Instructions to follow
Copy the whole listing verbatim.

Exercise materials
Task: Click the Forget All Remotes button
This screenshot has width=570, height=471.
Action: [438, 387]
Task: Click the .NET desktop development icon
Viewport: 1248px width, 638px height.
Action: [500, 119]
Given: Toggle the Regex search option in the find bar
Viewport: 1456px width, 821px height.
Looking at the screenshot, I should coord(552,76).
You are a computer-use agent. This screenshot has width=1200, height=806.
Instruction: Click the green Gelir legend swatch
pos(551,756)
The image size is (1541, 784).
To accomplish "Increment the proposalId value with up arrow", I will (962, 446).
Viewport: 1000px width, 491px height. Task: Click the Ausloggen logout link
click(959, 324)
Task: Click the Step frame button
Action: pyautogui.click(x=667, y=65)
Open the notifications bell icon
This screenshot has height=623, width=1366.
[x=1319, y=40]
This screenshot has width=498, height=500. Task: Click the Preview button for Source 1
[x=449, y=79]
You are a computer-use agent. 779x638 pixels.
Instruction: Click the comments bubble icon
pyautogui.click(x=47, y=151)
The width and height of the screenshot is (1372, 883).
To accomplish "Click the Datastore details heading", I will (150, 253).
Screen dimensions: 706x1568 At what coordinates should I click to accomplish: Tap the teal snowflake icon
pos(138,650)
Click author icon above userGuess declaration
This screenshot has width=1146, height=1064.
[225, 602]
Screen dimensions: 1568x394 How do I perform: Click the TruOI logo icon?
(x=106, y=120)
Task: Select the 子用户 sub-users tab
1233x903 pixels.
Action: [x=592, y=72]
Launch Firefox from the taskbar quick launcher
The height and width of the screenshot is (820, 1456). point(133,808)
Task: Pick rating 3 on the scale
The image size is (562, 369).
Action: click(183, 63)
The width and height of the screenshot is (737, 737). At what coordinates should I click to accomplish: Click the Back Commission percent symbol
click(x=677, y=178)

Result for this task
Task: Click the Forget All Remotes button
This screenshot has width=570, height=471.
Action: [438, 387]
Task: Click the .NET desktop development icon
Viewport: 1248px width, 638px height.
Action: [500, 119]
Given: Toggle the Regex search option in the find bar
Viewport: 1456px width, 821px height.
Looking at the screenshot, I should coord(552,76).
You are a computer-use agent. This screenshot has width=1200, height=806.
Instruction: Click the green Gelir legend swatch
pos(551,756)
The image size is (1541, 784).
To accomplish "Increment the proposalId value with up arrow", I will (962, 446).
Viewport: 1000px width, 491px height. Task: Click the Ausloggen logout link
click(959, 324)
Task: Click the Step frame button
Action: pyautogui.click(x=667, y=65)
Open the notifications bell icon
This screenshot has height=623, width=1366.
[x=1319, y=40]
This screenshot has width=498, height=500. Task: Click the Preview button for Source 1
[x=449, y=79]
You are a computer-use agent. 779x638 pixels.
Instruction: Click the comments bubble icon
pyautogui.click(x=47, y=151)
The width and height of the screenshot is (1372, 883).
To accomplish "Click the Datastore details heading", I will (150, 253).
Screen dimensions: 706x1568 At what coordinates should I click to accomplish: Tap the teal snowflake icon
pos(138,650)
Click author icon above userGuess declaration
This screenshot has width=1146, height=1064.
[225, 602]
Screen dimensions: 1568x394 How do I perform: Click the TruOI logo icon?
(x=106, y=120)
Task: Select the 子用户 sub-users tab
1233x903 pixels.
Action: [x=592, y=72]
Launch Firefox from the taskbar quick launcher
The height and width of the screenshot is (820, 1456). point(133,808)
Task: Pick rating 3 on the scale
The image size is (562, 369).
Action: click(183, 63)
The width and height of the screenshot is (737, 737). At what coordinates should I click to accomplish: Click the Back Commission percent symbol
click(x=677, y=178)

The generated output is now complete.